» **THE EXERCISE**: Starting at the line containing "You are a computer-use agent. 1920x1040" and ending at the end of the records, put each line into a Markdown table with the columns Row and Text, skipping blank lines and leaving the pictures out.

» **WORKING DATA**:
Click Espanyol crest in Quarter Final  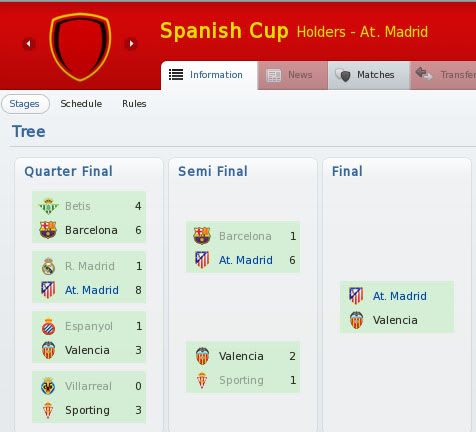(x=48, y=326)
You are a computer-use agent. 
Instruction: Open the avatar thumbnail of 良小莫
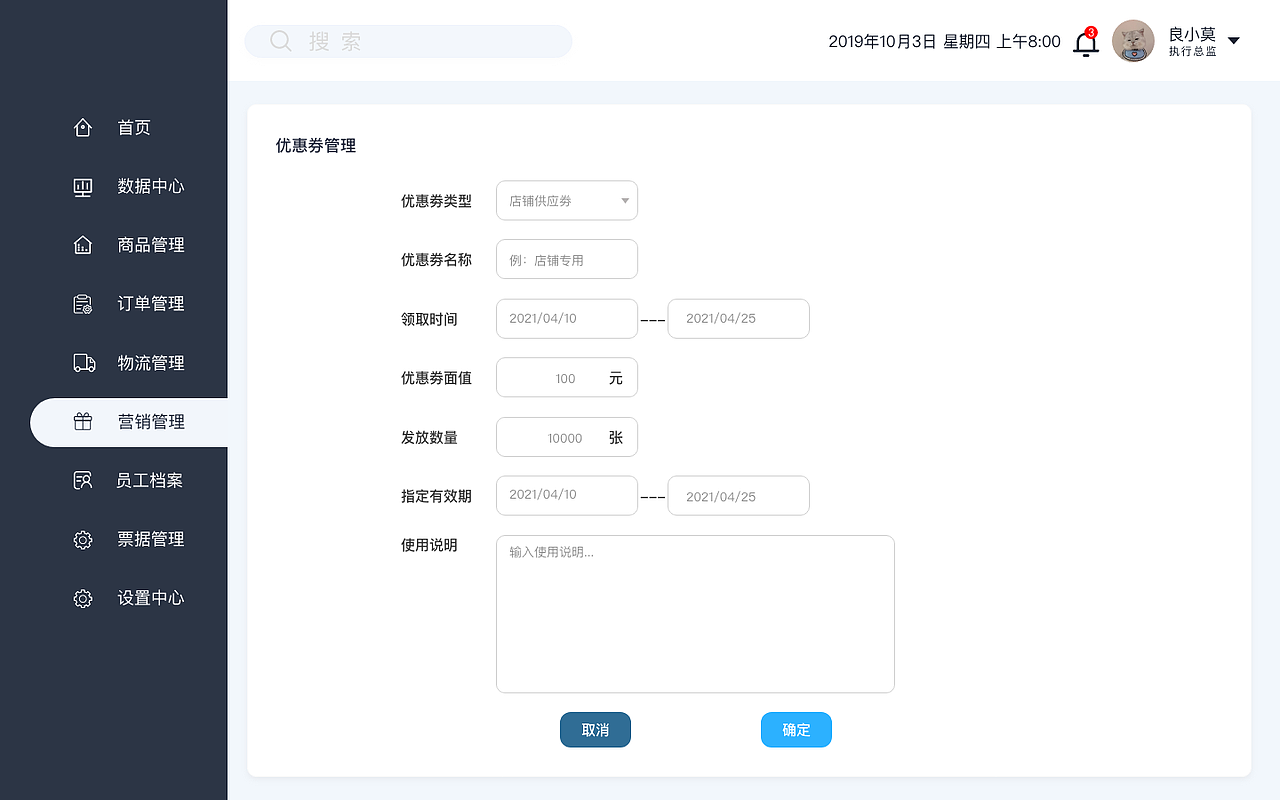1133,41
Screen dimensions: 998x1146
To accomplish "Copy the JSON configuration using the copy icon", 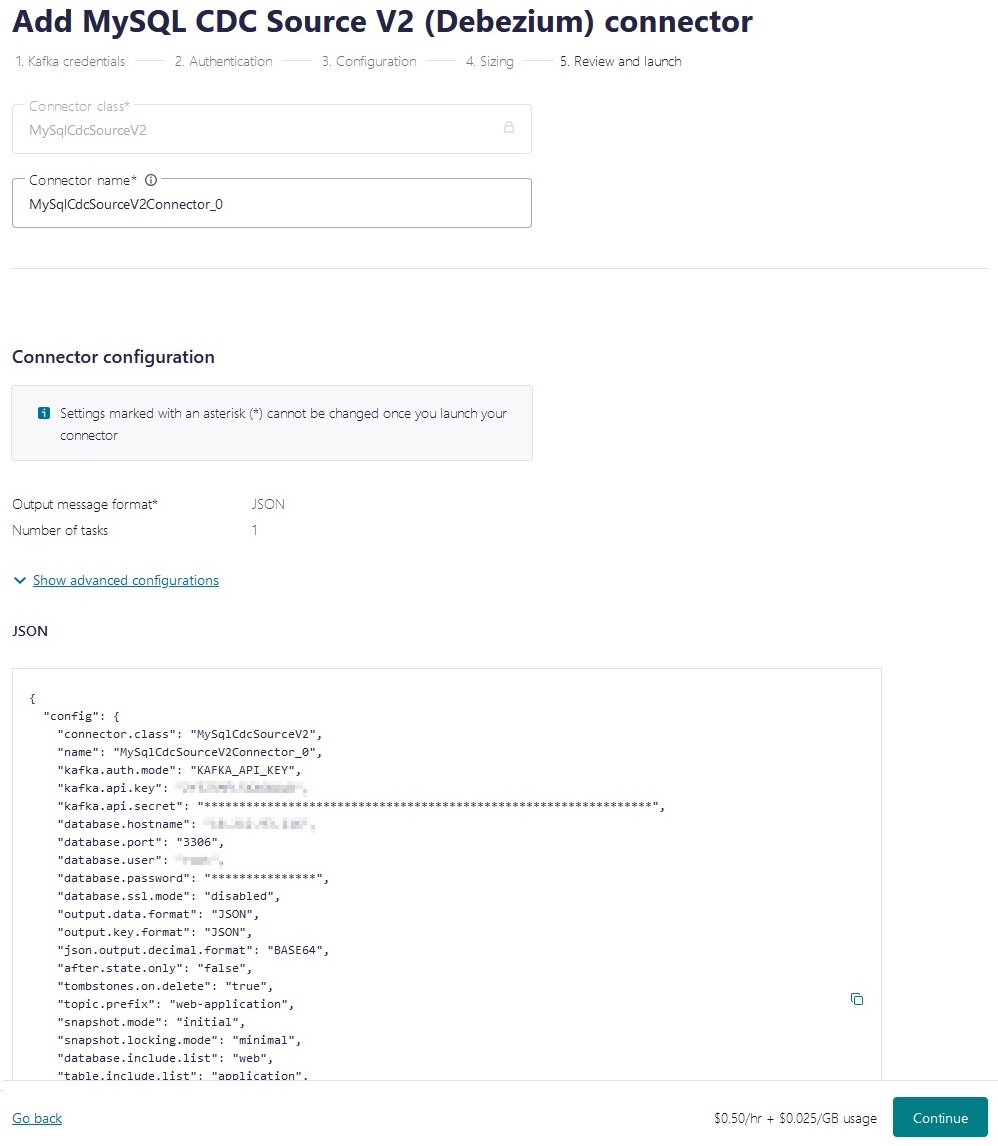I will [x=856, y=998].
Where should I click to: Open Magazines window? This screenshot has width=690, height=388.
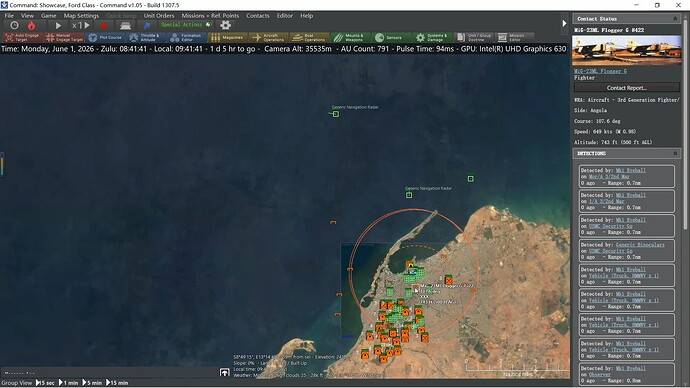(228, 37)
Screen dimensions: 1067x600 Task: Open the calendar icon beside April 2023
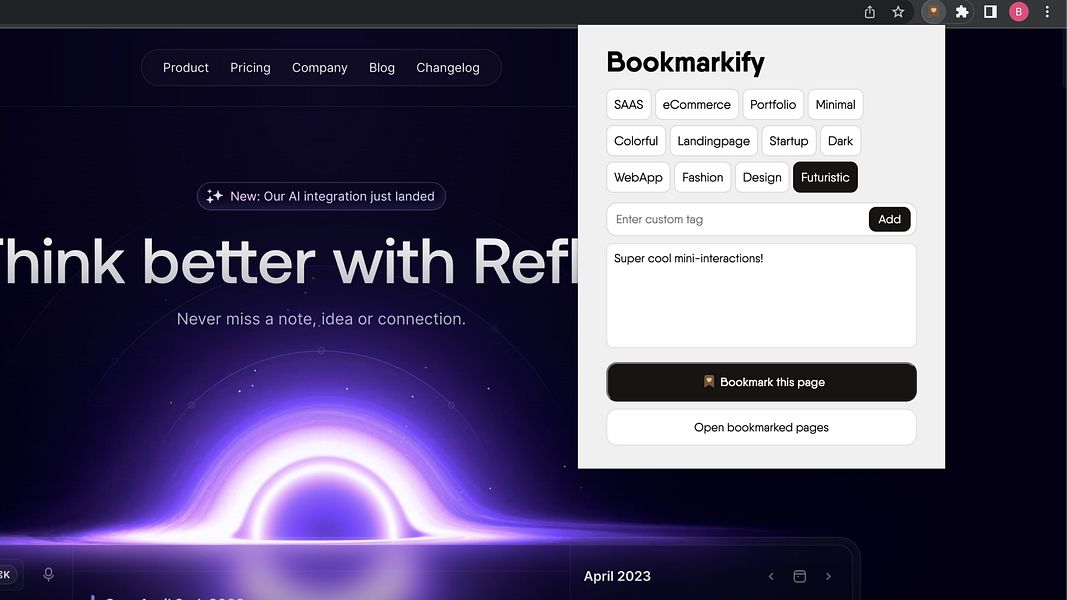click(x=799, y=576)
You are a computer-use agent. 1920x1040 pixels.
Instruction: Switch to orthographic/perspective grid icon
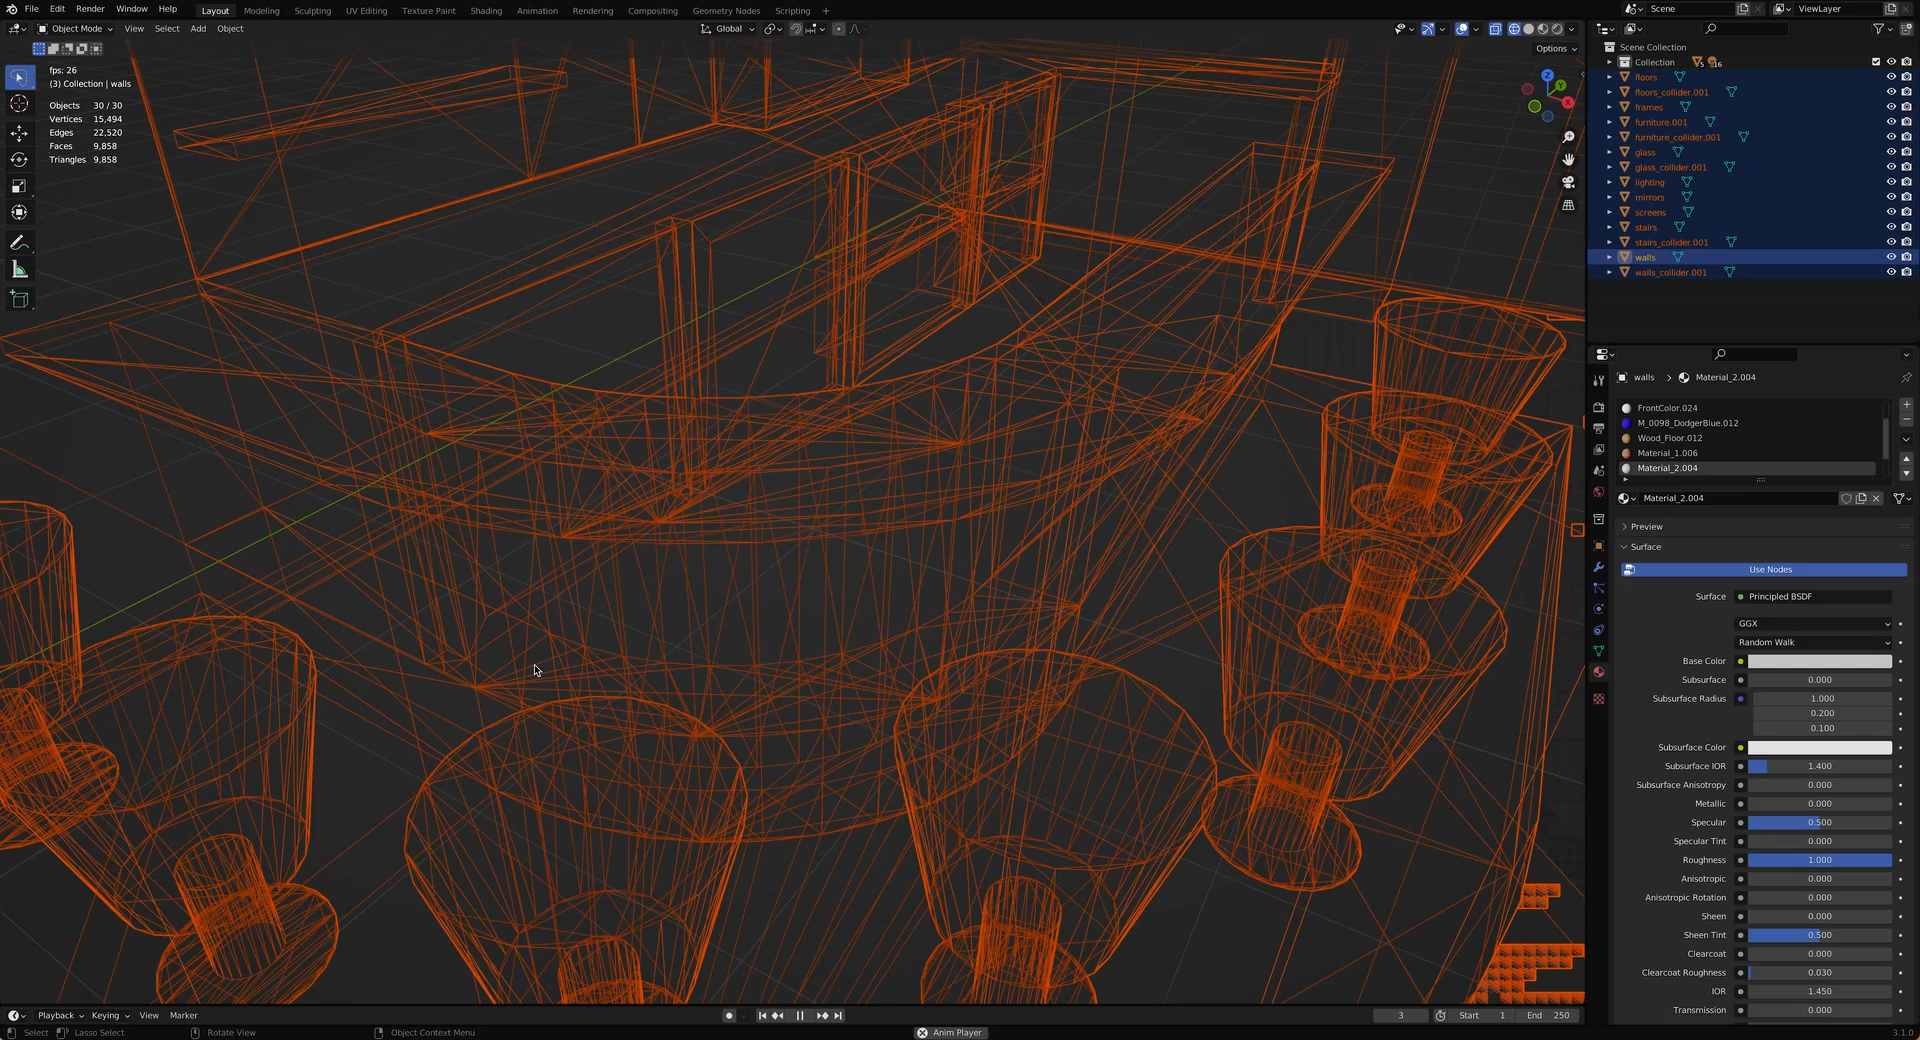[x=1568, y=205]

» **COMPLETED TASK**:
| Row | Text |
|---|---|
| 1 | You are a computer-use agent. 1920x1040 pixels. |
| 2 | Instruction: Switch to orthographic/perspective grid icon |
| 3 | [x=1568, y=205] |